Liberarsi dal desiderio di morte
Benedetto Croce, “sopravvissuto” al terremoto del 1883 di Casamicciola
“Alla buonora, era malato anche Croce” scrisse una volta Cesare Garboli, salutando una fessura nell’idea costituita di un Benedetto Croce imperturbato. Malato di che cosa? Alfonso Musci (“La ricerca del sé. Indagini su Benedetto Croce”, ed. Quodlibet 2018), muove dal Croce diciassettenne “sopravvissuto” al terremoto del 1883 di Casamicciola, Ischia, che vivrà da allora con l’ombra dei suoi morti; la sorella Maria, la madre e il padre, sepolti dalle macerie con altre migliaia. Il neoidealismo, presentato come una grande e armonica architettura, è piuttosto una casa ricostruita pezzo per pezzo (il laterizio color mattone dei volumi Laterza, disse Renato Serra) dalle rovine.
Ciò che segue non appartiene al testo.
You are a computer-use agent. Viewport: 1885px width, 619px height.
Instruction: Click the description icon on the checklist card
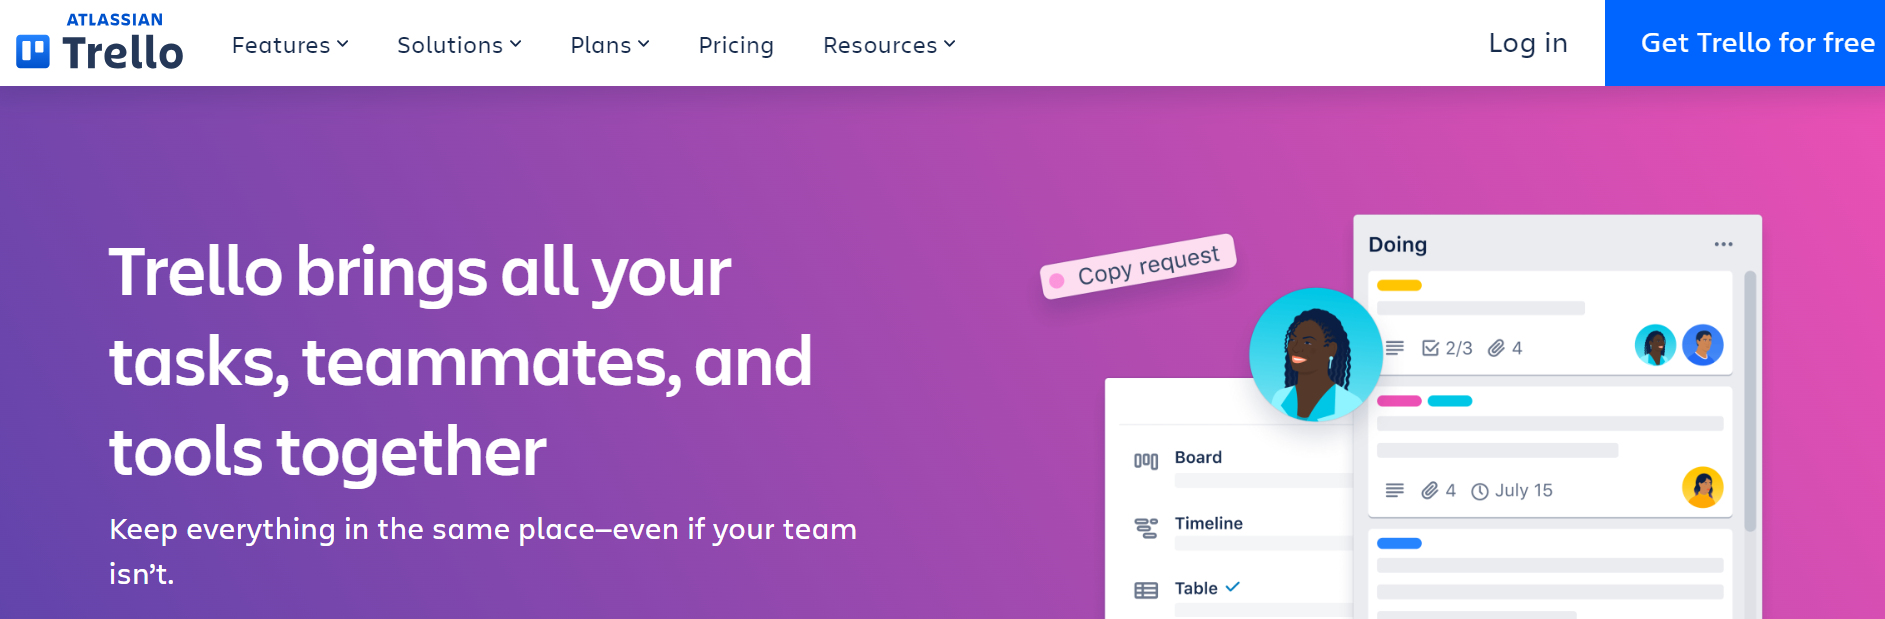click(1397, 348)
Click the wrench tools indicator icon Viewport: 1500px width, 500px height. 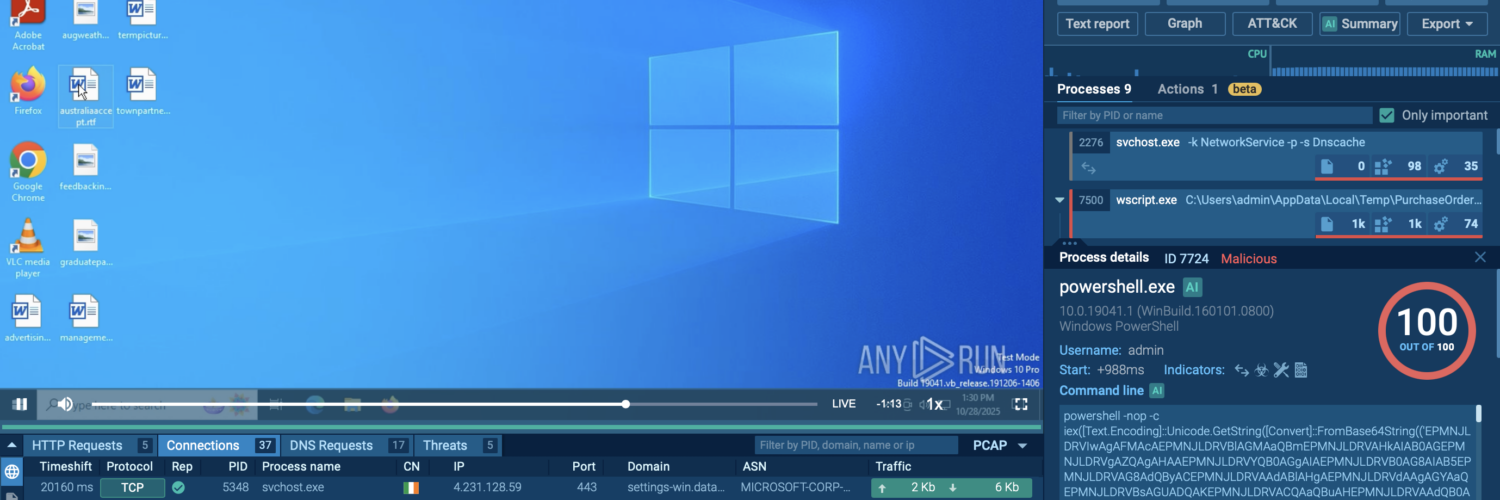tap(1282, 370)
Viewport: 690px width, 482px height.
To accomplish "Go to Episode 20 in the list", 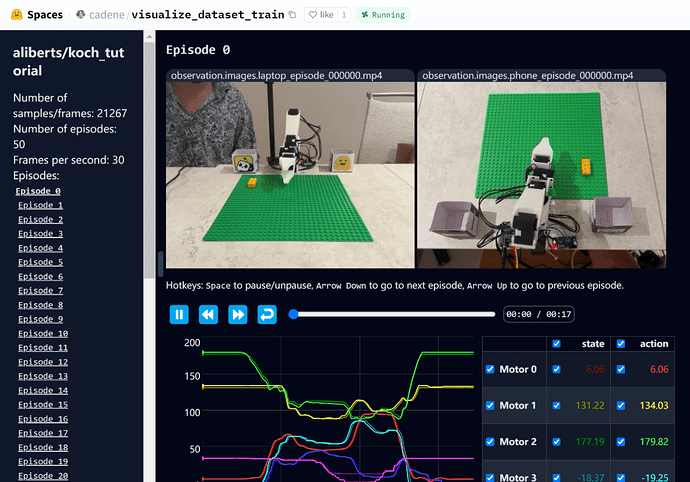I will [x=43, y=476].

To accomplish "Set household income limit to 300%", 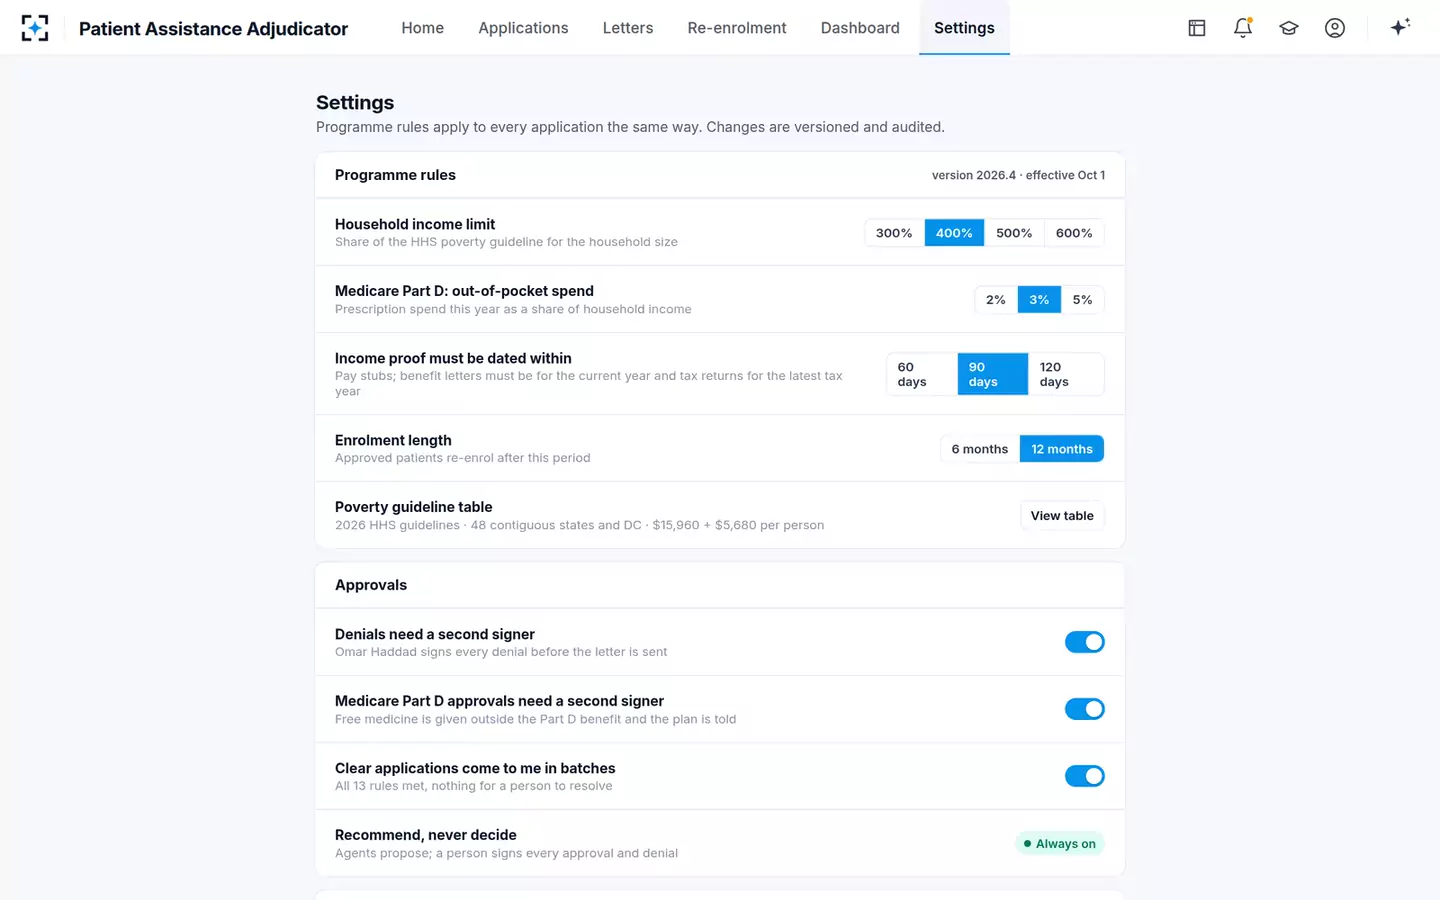I will click(x=894, y=233).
La relazione tra “ragione” e “distruzione” non fu certo nuova al pensiero meridionale: dal 1693 in Val di Noto all’ecatombe di Messina (1908), a cadenza regolare, le vittime saranno centinaia di migliaia, segnando i dibattiti illuministici, di accademie e pensatori - e persone comuni.
Il libro è dedicato soprattutto alle scritture private, all’autobiografia, ai taccuini, alle lettere, alla bibliofilia. Ricerca del sé, scrittura del sé sono concetti psicologici che Musci prende in prestito puntando sull’interpretazione che Croce stesso allontanava da sé - Non occupatevi del mio io, è una “parvenza fissata dal nome”. Proprio la sepoltura dell’individuo Croce e il ricercato distacco dai legami intimi rispondono, suggerisce Musci, all’“angoscia nevrotica” studiata da Freud e da Melanie Klein. L’angoscia, dirà Croce, che da “selvatica e fiera” diverrà “domestica e mite” liberandolo dal desiderio di morte, dall’emulazione dei morti, dal “lurido suicidio” come estremo gesto di sopravvivenza. Un Croce ferito e notturno che rinuncia all’io mordendosi per tenere a bada il dolore. La sua metafisica dell’impersonale non è la riduzione dell’individuo come si troverebbe presso un comune scolaro di Hegel: è un “sopravvissuto” che si leva pieno di vertigine sui cadaveri e ne teme la persecuzione. E che ingigantisce il suo Io sino al “narcisismo cosmico” di un’ideologia che nega la morte.
Tra gli allievi, dice Musci, è Ernesto De Martino quello che più si è addentrato nell’animo di Croce, ricavandone temi preziosi per la sua antropologia: la crisi della presenza, il cordoglio, il pianto rituale, la fine del mondo. Proprio “Morte e pianto rituale” (1958) sarà presentato da De Martino come un commentario al frammento crociano “I trapassati” (1915), scritto dopo la morte dell’amata Angelina Zampanelli. “Che cosa dobbiamo fare degli estinti? [...] cercando che i morti non siano morti, cominciamo effettivamente a farli morire in noi”. Il potere del trauma, il rendere tutta la storia “storia contemporanea” e predisposta alla risurrezione, alla stregua della personale “sopravvivenza”, promessa fragile d’invulnerabilità. Aby Warburg che fu un poderoso filologo delle angosce e delle paure altrui e proprie, molto tempo dopo un fugace incontro con Croce a Napoli lo descrisse in una lettera come “diffusore di luce”, “gnomo che sale dalle profondità della terra con scintillio inquietante”, cogliendo la risalita dal sottosuolo e il morso della catastrofe di Casamicciola che lo lasciò zoppo per tutta la vita.